ACSL specifically focuses on stacks, queues, binary search trees, and priority queues. The general idea behind each is covered, but not the actual details regarding how to implement them in programs.

These are just the most rudimentary and essential data structures. For programming, there is a much more useful section on data structures (to come. Maybe.)

Stacks and Queues

Stacks

Stacks are generally used to save information to be processed later on. This applies to recursion (when a function calls on itself); the inner function call comes after the actual function call but is processed first.

Stacks work in a "last in, first out" (LIFO) order. They support two operations, PUSH and POP. PUSH takes in a key, which is essentially a parameter, to insert at the top of the stack. So, PUSH("A") would add the key "A" to the top of the stack. POP is a bit different, as it is written as X = POP(). What this does is that it removes the top element in the stack and stores it in variable X. So, if there was a stack with its top element being "E", then writing H = POP() would store "E" in H.

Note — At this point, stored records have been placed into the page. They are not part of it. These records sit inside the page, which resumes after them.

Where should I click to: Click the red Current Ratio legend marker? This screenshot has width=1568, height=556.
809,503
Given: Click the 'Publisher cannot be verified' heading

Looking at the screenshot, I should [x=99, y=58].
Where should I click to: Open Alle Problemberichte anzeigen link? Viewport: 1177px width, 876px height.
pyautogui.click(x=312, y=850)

In the case that the POP operation is called on an empty stack, then the variable is given the special value NIL (Not In List), which means "nonexistent".

Queues

Queues, on the other hand, are often used to handle requests. It's similar to waiting in line (or a queue); the first people in line are processed first. Hence, queues follow a "first in, first out" (FIFO) order.

The PUSH operation works the same as it would with stacks (the element is added to the top of the data structure). However, with POP, instead of removing the top (most recently added) element, queues have their bottom element removed.

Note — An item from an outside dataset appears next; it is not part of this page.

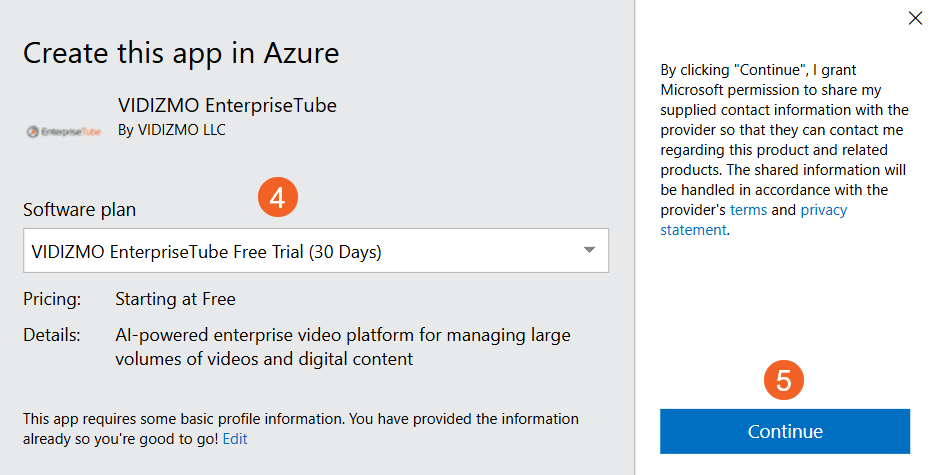Close the dialog with the X button
935x475 pixels.
914,18
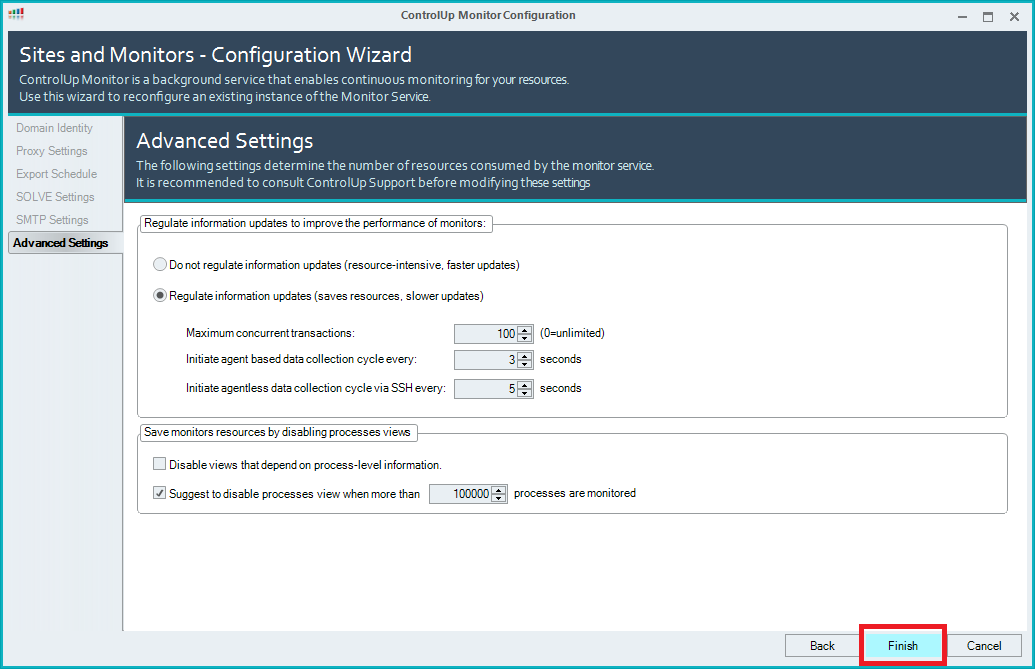
Task: Click the ControlUp app icon in title bar
Action: pos(16,14)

A tip to handle both queue and stack related problems is to keep a list of all the elements, with the pushed elements being added to the top of the list. In a queue, cross off the bottom element, and in a stack cross off the top element.

Trees

Terminology

Trees consist of elements called nodes that are connected by edges. The root is the top node in the tree. Parent nodes are nodes that have other nodes, children nodes, stemming from them. Leaves are the nodes that do not have any other children nodes stemming from them. Nodes that have the same immediate parent are siblings.

So, in the following table below, 7 is the root. 7, 2, and 9 are all parent nodes, 2, 9, 1, 5, and 14 are all children nodes (notice that parent nodes can also be children of other nodes), 1, 5, and 14 are leaves, and 1 and 5 are siblings.

Binary Search Trees

Binary search trees are one way to store items in a particular order. They can efficiently insert, delete, and look for items within the tree.

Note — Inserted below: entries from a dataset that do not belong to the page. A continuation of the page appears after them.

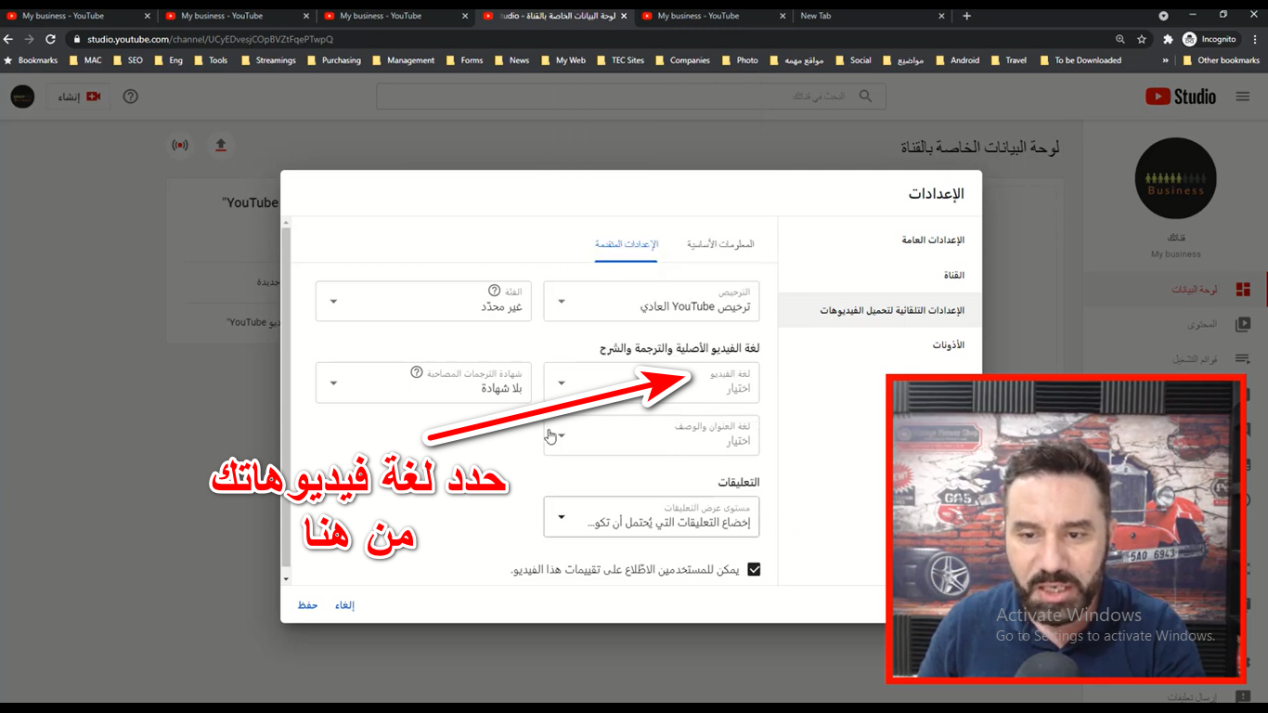Click the channel search input field
The image size is (1268, 713).
tap(620, 97)
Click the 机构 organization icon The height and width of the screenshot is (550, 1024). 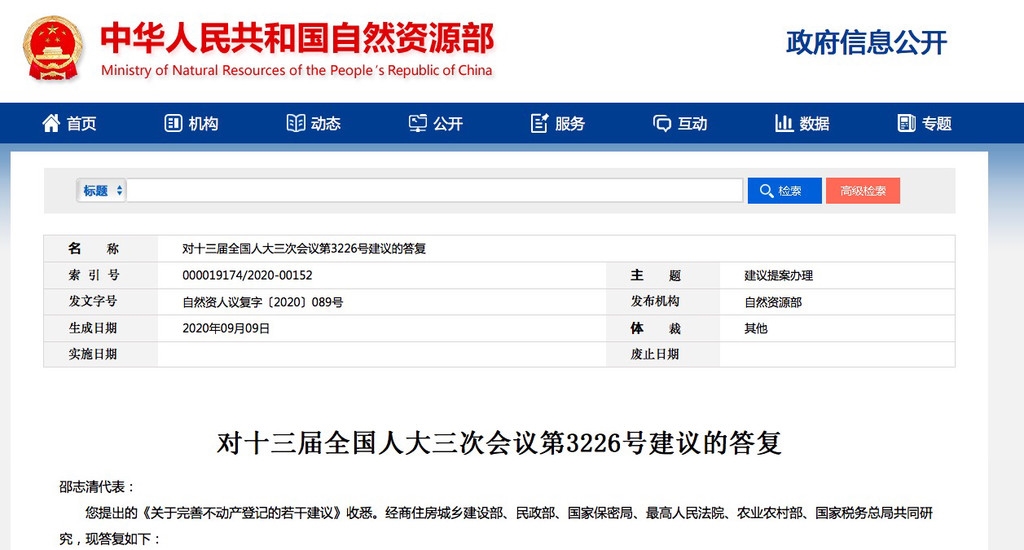pyautogui.click(x=173, y=123)
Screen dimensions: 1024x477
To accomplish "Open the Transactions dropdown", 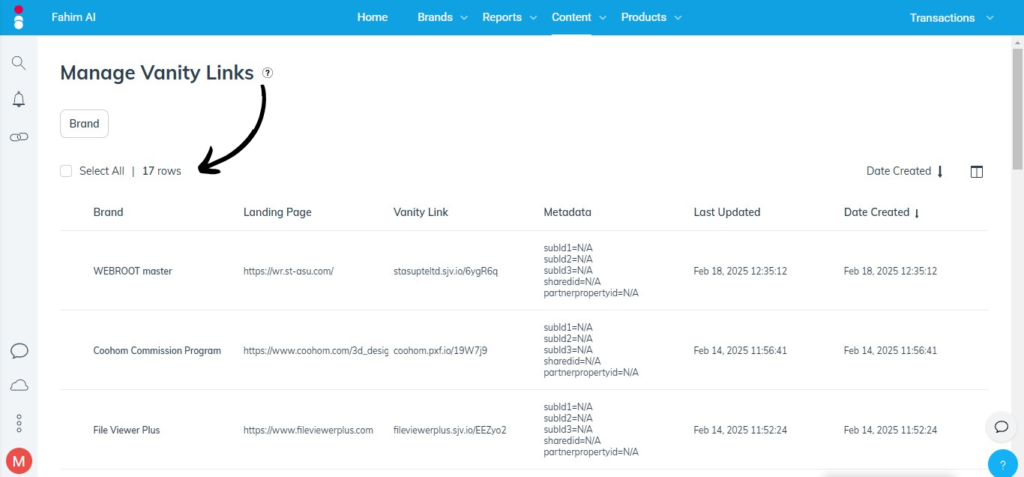I will click(951, 17).
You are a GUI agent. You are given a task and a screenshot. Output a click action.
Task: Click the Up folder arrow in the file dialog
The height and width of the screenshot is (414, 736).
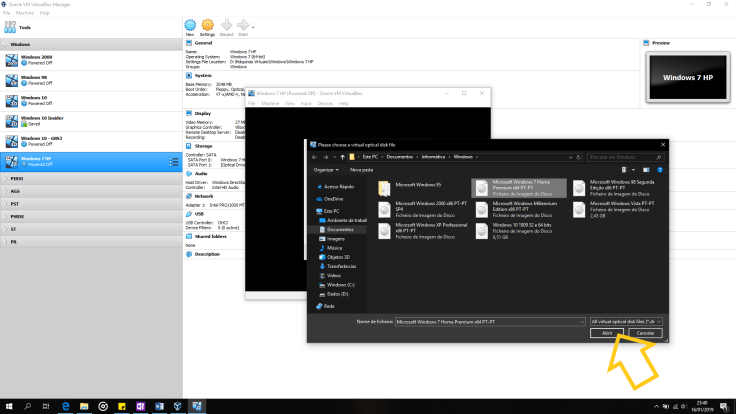[x=342, y=156]
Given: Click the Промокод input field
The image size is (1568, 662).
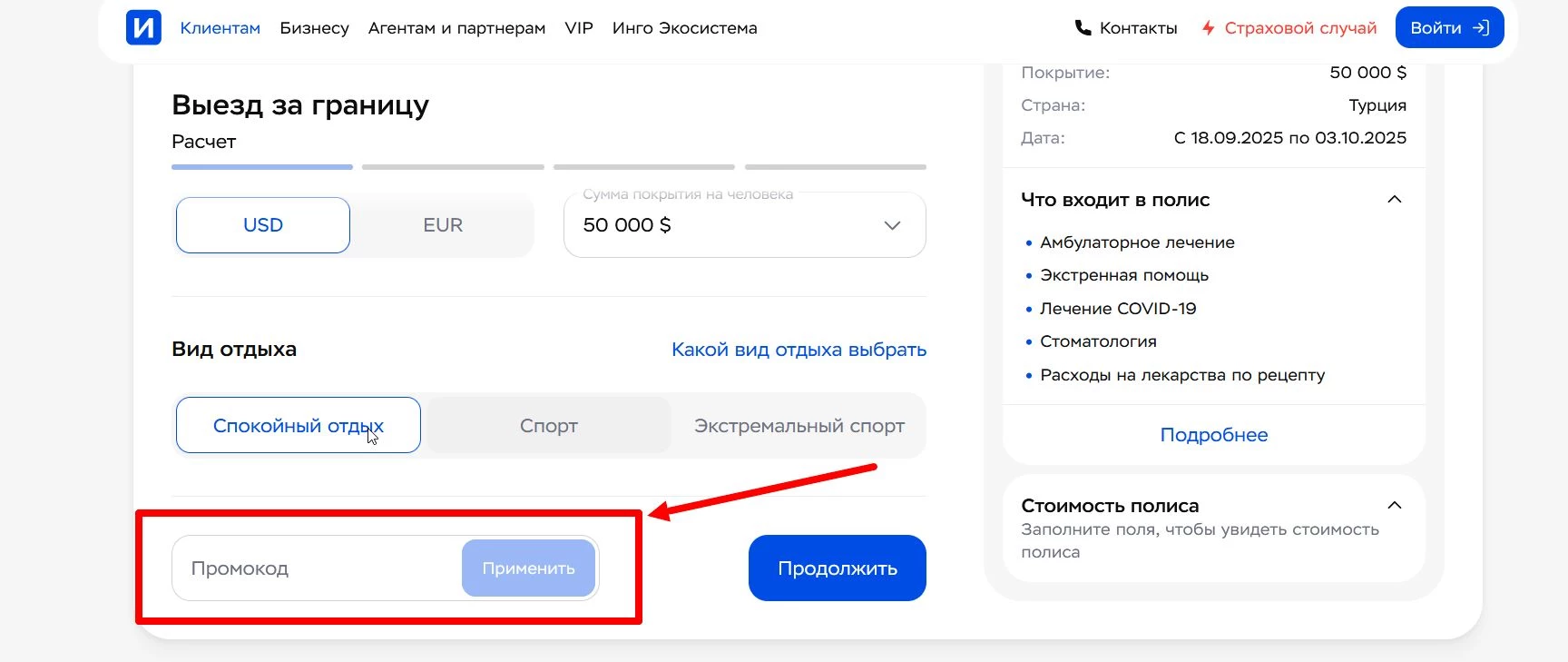Looking at the screenshot, I should click(299, 568).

Each node can have a total of two children. The left child must be less than or equal in value, whereas the right child must be greater in value. With numbers, this is easy enough; as for alphabet letters, they are considered to be "less than" another letter if they come earlier in the alphabet. So, for example, A < E.

Inserting Nodes (Binary Search)

Inserting a node requires knowing its position relative to existing nodes. Compare the node you are inserting to the root node to determine whether it will go to the left or right of the root node. If there is no existing node at that point, insert the node there. If not, compare the node you are inserting with the child node, just like you did with the root node. Repeat this process until there is an open space to insert the node. Here's an example with the word AMERICAN:

Step Description
AMERICAN starts with an A; thus, it is natural to make the tree's root an A.
M is placed to the right of A because it comes later in the alphabet.
E belongs on the right of A; however, because it comes before M in the alphabet, it is placed to the left of M.
R belongs on the right of A. Since it also comes after M, it is placed to the right of M.
I belongs on the right of A. It belongs to the left of M as well. I comes later in the alphabet than E, so I is placed to the right of E.
C belongs on the right of A and to the left of M. Since C comes before E, it is placed to the left.
A (the second one) is equal to the root A. So, it is placed to the left of the root.
N comes after A and M, so it belongs on the right of those. However, it is placed to the left of R, which comes even later.

Note that the order you insert the nodes does matter, so if you were to switch out the positions of the letters in AMERICAN to become something like MCEAANIR, the tree would look very different.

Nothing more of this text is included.